# Miyota Help for Accurist Watch Needed: Pt 2



## Always"watching" (Sep 21, 2013)

Dear members, you were very helpful over the Miyota movement in an accurist dive-style watch that I want to wear. And because some of you needed some extra info including a photo of the movement, I thought I would start a short new thread in case I get no more replies on the old one where I said I would tyake it first to a friendly jeweller before asking members again for help in getting it going. Please understand that I am in a bit of as predicament at the moment because my hand and arm are so bad now that I actually have to get help from Kristina to deal physically with my watches - for example, I can no longer remove stubborn case backs, and even fiddling with batteries is painful. I am therefore having to reserve most of my hand-mobility for necessary tasks and for using the computer keyboard, which in itself is quite painful.

Anmyway, here is my watch movement that requires attention - it is a Miyota 6L76, and not a movement I have previously encountered. Unusually, it has a screwed down banjo-shaped battery sliiver of metal that fits over the battery, and there is also a sprung lever contact beneath the batttery, all of which seem to be fine. The movement itself seems to be cosmetically perfect. As for the battery itself, the dud one that I removed was a Maxell SR626, which is a pretty common type of button cell. The picture of my movement comes from watchpartssupply.com, where it is priced at $29.95:










Looking at pictures of the movement, I can see one possible problem with mine. If you look at the two flanges that go over the copper coil, you will see that they are bent down almost to touching point, whereas in my Accurist watch, these are now pointing relatively upright and may touch the case back when it is closed. Are these little flanges actually meant to make contact with the coil? Similarly, there is another slim levered-up flange at the edge of the movement, and I don't know if this is meant to touch the caseback or not. There is very little etched info on the movement itself - nothing about resetting it - and so I need your help if I am to get this watch going.

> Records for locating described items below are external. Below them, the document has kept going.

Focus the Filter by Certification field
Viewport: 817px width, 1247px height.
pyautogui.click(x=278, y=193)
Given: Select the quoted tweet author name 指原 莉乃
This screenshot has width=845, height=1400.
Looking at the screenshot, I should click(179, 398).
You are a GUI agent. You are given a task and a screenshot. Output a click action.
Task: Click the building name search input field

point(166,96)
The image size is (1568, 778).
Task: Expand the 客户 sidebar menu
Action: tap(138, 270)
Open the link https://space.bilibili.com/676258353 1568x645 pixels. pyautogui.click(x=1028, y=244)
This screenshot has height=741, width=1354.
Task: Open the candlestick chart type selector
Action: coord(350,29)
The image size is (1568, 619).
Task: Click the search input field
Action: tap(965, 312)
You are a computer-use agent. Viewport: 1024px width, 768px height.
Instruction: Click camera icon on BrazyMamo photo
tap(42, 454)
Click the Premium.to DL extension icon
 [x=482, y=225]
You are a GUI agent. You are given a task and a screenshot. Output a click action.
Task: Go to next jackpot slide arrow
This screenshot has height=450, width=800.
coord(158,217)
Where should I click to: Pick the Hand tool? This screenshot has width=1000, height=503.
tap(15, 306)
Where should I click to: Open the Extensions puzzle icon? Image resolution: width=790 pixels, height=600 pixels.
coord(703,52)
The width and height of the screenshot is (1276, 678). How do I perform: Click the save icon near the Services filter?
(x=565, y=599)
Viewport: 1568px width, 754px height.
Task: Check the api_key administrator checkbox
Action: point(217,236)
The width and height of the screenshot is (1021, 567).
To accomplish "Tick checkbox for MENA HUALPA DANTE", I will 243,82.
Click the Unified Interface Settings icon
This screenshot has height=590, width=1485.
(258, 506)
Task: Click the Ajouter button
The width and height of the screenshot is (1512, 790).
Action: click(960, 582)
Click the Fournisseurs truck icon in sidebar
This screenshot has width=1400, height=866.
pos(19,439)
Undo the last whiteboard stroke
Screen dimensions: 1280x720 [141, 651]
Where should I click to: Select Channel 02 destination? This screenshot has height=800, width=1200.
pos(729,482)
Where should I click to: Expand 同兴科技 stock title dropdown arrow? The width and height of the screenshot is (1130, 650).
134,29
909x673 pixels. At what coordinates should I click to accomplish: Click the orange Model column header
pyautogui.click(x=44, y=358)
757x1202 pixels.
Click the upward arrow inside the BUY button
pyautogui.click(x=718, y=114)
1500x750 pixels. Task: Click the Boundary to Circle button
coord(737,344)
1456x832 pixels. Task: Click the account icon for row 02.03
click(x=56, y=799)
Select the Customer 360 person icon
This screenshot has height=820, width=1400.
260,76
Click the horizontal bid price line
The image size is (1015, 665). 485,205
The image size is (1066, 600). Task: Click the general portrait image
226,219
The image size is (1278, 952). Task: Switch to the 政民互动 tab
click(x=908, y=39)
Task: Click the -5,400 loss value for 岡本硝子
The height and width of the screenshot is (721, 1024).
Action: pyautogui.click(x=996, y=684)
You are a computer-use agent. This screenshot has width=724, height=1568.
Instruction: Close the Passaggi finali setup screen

I do apologise for making such a fuss about a two quid watch, but just occasionally, I get a bee in my bonnett over a non-runner, especially when I was looking forward to wearing the damn thing. Any assistance you can now provide, given the extra information I have provided here would be most welcome. Thanks in advance


----------



## Guest (Jun 29, 2015)

i dare say the coil is damaged, easy repair though :smile:


----------



## johnbaz (Jan 30, 2005)

The two lugs would do nothing touching the coil as the wound copper is lacquered to stop shorting, If the lugs have a some stage damaged the very thin lacquer then it may have shorted out the coil strands which will mean it's kaput!!

John..


----------



## DJH584 (Apr 10, 2013)

Sorry I can't be of more help Honor BUT I have discovered what those flanges over the coil are for. 
According to this drawing http://www.citizen.co.jp/miyota_mvt/download/pdf/draw_6L76.pdf the flanges are actually the "spring for piezo" which I take to mean the alarm buzzer. And it would appear that they should be pointing upwards - as should the other one. I found that drawing on this site http://www.citizen.co.jp/miyota_mvt/download/

Regards

David


----------



## vinn (Jun 14, 2015)

very good dave vinn


----------



## Always"watching" (Sep 21, 2013)

Thanks so much everyone. I shall now have a go at fixing the problem, with some help and with your advice ringing in my ears. I also have a kind member who has offered to fix the watch for me if all else fails. What a really kind forum this is - greatly appreciated.


----------